▶ _Provided entries_:
_ _ _ _ _ _ _
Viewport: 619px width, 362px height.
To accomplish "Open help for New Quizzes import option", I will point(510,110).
_ _ _ _ _ _ _
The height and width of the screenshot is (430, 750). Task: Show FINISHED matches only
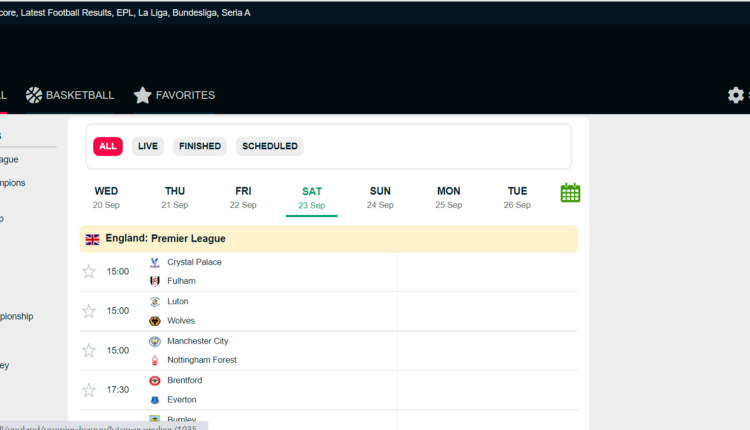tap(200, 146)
_ _ _ _ _ _ _
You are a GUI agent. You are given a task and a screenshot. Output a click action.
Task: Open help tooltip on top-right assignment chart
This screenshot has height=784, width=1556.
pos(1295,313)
_ _ _ _ _ _ _
▶ _What you will do_:
Work out how many lines in the records above contain the word "help". State only that number.

▶ _Exercise answer_:
2